His firm Danaos Corporation is a case in point. Mr. Coustas took over the container-ship owner from his father in 1987 and has since transformed it from a three-vessel outfit into the third-largest company of its kind in the world, with a fleet of 56 ships and a market capitalization of $566.8 million. Danaos is incorporated in the Marshall Islands, a popular and stable jurisdiction for the globalized industry, and handles many of its operations through its German, Ukrainian, Russian and Tanzanian offices.

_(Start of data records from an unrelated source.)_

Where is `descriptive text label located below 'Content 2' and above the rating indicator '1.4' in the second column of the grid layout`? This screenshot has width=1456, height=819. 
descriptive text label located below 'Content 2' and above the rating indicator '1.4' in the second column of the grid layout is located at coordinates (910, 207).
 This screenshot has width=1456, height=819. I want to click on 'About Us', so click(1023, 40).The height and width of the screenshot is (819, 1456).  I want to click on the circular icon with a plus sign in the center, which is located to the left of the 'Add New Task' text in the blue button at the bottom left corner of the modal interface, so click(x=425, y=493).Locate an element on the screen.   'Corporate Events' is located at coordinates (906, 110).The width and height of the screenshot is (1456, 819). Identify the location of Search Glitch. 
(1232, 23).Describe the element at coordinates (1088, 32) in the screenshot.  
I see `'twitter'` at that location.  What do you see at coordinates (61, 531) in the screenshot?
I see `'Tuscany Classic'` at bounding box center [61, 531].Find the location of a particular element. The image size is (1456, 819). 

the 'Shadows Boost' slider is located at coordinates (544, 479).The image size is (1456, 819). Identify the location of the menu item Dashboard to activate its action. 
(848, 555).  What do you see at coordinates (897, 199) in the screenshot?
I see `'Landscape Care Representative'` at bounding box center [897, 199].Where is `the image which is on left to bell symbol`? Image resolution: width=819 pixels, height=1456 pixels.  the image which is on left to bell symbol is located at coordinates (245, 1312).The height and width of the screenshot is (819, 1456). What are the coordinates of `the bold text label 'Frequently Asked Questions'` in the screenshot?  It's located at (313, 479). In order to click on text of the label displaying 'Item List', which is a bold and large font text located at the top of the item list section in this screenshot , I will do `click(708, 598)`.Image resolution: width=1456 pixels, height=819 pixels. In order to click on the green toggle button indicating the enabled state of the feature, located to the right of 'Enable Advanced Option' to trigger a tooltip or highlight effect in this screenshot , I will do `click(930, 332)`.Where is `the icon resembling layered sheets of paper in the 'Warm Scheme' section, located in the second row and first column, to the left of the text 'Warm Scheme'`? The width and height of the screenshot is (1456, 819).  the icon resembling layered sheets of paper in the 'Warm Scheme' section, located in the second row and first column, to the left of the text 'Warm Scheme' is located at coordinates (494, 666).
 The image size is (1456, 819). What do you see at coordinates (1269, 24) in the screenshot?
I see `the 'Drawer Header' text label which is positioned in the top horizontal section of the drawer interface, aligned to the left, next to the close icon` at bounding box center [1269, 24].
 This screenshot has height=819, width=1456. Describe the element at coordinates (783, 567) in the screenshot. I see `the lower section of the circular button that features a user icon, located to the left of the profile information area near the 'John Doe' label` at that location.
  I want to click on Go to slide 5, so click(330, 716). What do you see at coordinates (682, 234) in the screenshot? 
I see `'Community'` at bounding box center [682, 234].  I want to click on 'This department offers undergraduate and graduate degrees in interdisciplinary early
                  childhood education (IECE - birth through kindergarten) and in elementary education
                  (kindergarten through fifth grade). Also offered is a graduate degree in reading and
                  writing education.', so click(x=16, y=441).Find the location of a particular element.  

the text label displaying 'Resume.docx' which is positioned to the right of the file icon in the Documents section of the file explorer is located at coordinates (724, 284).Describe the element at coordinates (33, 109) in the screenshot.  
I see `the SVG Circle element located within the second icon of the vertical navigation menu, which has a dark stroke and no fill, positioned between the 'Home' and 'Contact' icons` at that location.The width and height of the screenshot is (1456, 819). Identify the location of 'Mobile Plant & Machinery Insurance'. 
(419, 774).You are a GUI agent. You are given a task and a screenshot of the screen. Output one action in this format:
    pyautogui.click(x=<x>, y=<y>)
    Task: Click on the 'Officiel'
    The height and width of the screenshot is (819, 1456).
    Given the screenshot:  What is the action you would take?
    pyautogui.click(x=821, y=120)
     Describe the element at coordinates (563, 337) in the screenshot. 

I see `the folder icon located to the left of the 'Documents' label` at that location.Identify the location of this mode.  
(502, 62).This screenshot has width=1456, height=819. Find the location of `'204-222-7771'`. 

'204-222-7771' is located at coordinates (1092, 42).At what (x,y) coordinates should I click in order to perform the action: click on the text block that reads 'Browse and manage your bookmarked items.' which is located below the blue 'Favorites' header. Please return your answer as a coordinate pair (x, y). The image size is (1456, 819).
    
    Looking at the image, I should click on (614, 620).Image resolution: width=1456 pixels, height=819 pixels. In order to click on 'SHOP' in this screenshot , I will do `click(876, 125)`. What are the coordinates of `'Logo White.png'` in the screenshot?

The fact that Mr. Coustas's fortune doesn't depend on the fate of his small Mediterranean country doesn't make him any less concerned about what is happening to it. The government is on the brink of default after passing its latest round of spending cuts and tax hikes. EU leaders are debating just how punitive to make the terms of its second emergency loan in as many years. And while Athens resembles a First World capital when framed in the picture windows of Mr. Coustas's sixth-floor office, at eye-level it is littered with garbage and low-quality graffiti, its infrastructure crumbling from neglect and more than a year of semi-regular rioting. Three bankers were killed in a firebomb attack last year, and politicians of the left and the right alike fear to walk the streets.

The biggest risk to Greece is brain drain, that "all the good people, who really have something to offer, are either leaving or seriously considering it," says the father of four. "What we want is to be able to continue to live in this country." Right now that outcome is not assured.